Here are some entries; quote each one exactly.
Records shown Start Marker
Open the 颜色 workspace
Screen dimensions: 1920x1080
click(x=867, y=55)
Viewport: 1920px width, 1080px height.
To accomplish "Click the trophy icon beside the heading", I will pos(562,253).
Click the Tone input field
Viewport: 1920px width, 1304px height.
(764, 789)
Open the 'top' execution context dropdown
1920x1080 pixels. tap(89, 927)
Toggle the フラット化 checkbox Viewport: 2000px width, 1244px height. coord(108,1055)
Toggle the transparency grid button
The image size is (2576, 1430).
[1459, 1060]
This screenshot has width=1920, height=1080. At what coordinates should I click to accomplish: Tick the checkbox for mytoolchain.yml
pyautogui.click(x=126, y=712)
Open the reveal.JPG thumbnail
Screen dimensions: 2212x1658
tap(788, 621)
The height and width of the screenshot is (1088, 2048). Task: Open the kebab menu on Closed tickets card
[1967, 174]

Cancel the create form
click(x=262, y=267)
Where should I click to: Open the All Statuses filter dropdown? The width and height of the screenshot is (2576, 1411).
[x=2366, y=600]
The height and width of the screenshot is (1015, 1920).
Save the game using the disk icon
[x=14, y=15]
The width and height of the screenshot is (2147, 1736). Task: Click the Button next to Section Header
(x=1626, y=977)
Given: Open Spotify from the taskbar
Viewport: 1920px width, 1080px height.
Records shown End Marker
▸ Reply:
Open the 颜色 workspace
Screen dimensions: 1920x1080
click(x=867, y=55)
Viewport: 1920px width, 1080px height.
To accomplish "Click the trophy icon beside the heading", I will pos(562,253).
Click the Tone input field
Viewport: 1920px width, 1304px height.
(764, 789)
Open the 'top' execution context dropdown
1920x1080 pixels. tap(89, 927)
Toggle the フラット化 checkbox Viewport: 2000px width, 1244px height. coord(108,1055)
Toggle the transparency grid button
The image size is (2576, 1430).
[1459, 1060]
This screenshot has width=1920, height=1080. At what coordinates should I click to accomplish: Tick the checkbox for mytoolchain.yml
pyautogui.click(x=126, y=712)
Open the reveal.JPG thumbnail
Screen dimensions: 2212x1658
tap(788, 621)
The height and width of the screenshot is (1088, 2048). Task: Open the kebab menu on Closed tickets card
[1967, 174]

Cancel the create form
click(x=262, y=267)
Where should I click to: Open the All Statuses filter dropdown? The width and height of the screenshot is (2576, 1411).
[x=2366, y=600]
The height and width of the screenshot is (1015, 1920).
Save the game using the disk icon
[x=14, y=15]
The width and height of the screenshot is (2147, 1736). Task: Click the Button next to Section Header
(x=1626, y=977)
Given: Open Spotify from the taskbar
Viewport: 1920px width, 1080px height.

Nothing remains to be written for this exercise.